◆ Supplied text:
YolactEdge: Real-time Instance Segmentation on the Edge

Overview

YolactEdge: Real-time Instance Segmentation on the Edge

██╗   ██╗ ██████╗ ██╗      █████╗  ██████╗████████╗    ███████╗██████╗  ██████╗ ███████╗
╚██╗ ██╔╝██╔═══██╗██║     ██╔══██╗██╔════╝╚══██╔══╝    ██╔════╝██╔══██╗██╔════╝ ██╔════╝
 ╚████╔╝ ██║   ██║██║     ███████║██║        ██║       █████╗  ██║  ██║██║  ███╗█████╗  
  ╚██╔╝  ██║   ██║██║     ██╔══██║██║        ██║       ██╔══╝  ██║  ██║██║   ██║██╔══╝  
   ██║   ╚██████╔╝███████╗██║  ██║╚██████╗   ██║       ███████╗██████╔╝╚██████╔╝███████╗
   ╚═╝    ╚═════╝ ╚══════╝╚═╝  ╚═╝ ╚═════╝   ╚═╝       ╚══════╝╚═════╝  ╚═════╝ ╚══════╝

YolactEdge, the first competitive instance segmentation approach that runs on small edge devices at real-time speeds. Specifically, YolactEdge runs at up to 30.8 FPS on a Jetson AGX Xavier (and 172.7 FPS on an RTX 2080 Ti) with a ResNet-101 backbone on 550x550 resolution images. This is the code for our paper.

For a real-time demo and more samples, check out our demo video.

example-gif-1

example-gif-2

example-gif-3

Installation

See INSTALL.md.

Model Zoo

We provide baseline YOLACT and YolactEdge models trained on COCO and YouTube VIS (our sub-training split, with COCO joint training).

To evalute the model, put the corresponding weights file in the ./weights directory and run one of the following commands.

YouTube VIS models:

Method Backbone  mAP AGX-Xavier FPS RTX 2080 Ti FPS weights
YOLACT R-50-FPN 44.7 8.5 59.8 download | mirror
YolactEdge
(w/o TRT)
R-50-FPN 44.2 10.5 67.0 download | mirror
YolactEdge R-50-FPN 44.0 32.4 177.6 download | mirror
YOLACT R-101-FPN 47.3 5.9 42.6 download | mirror
YolactEdge
(w/o TRT)
R-101-FPN 46.9 9.5 61.2 download | mirror
YolactEdge R-101-FPN 46.2 30.8 172.7 download | mirror

COCO models:

Method    Backbone     mAP Titan Xp FPS AGX-Xavier FPS RTX 2080 Ti FPS weights
YOLACT MobileNet-V2 22.1 - 15.0 35.7 download | mirror
YolactEdge MobileNet-V2 20.8 - 35.7 161.4 download | mirror
YOLACT R-50-FPN 28.2 42.5 9.1 45.0 download | mirror
YolactEdge R-50-FPN 27.0 - 30.7 140.3 download | mirror
YOLACT R-101-FPN 29.8 33.5 6.6 36.5 download | mirror
YolactEdge R-101-FPN 29.5 - 27.3 124.8 download | mirror

Getting Started

Follow the installation instructions to set up required environment for running YolactEdge.

◆ Task set:
(1) List every backbone named in the COCO models table of the YolactEdge page.
(2) From the YolactEdge page, extract the passage from "See INSTALL.md." up to and including "the following commands.".
The data that follows does not need to be used.

◆ Recorded information:
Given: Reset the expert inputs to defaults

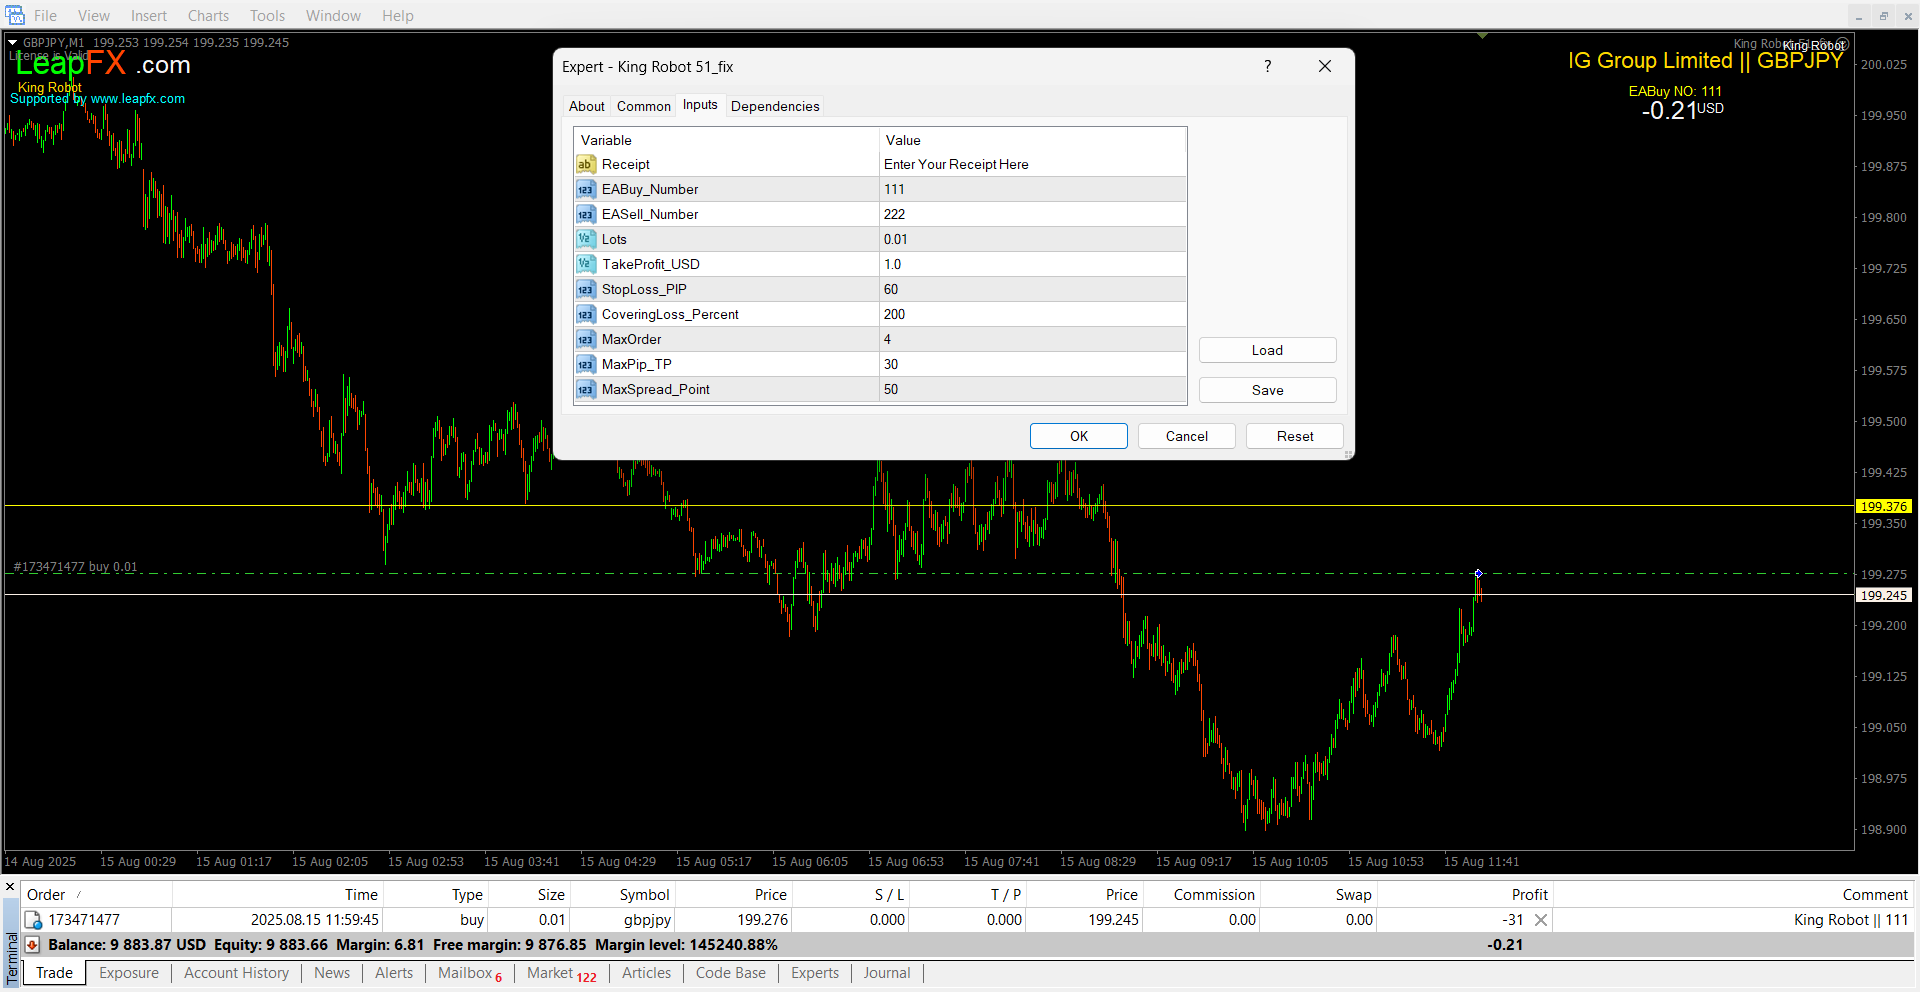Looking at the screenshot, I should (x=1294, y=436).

◆ Answers by task:
(1) MobileNet-V2, R-50-FPN, R-101-FPN

(2)
See INSTALL.md.

Model Zoo

We provide baseline YOLACT and YolactEdge models trained on COCO and YouTube VIS (our sub-training split, with COCO joint training).

To evalute the model, put the corresponding weights file in the ./weights directory and run one of the following commands.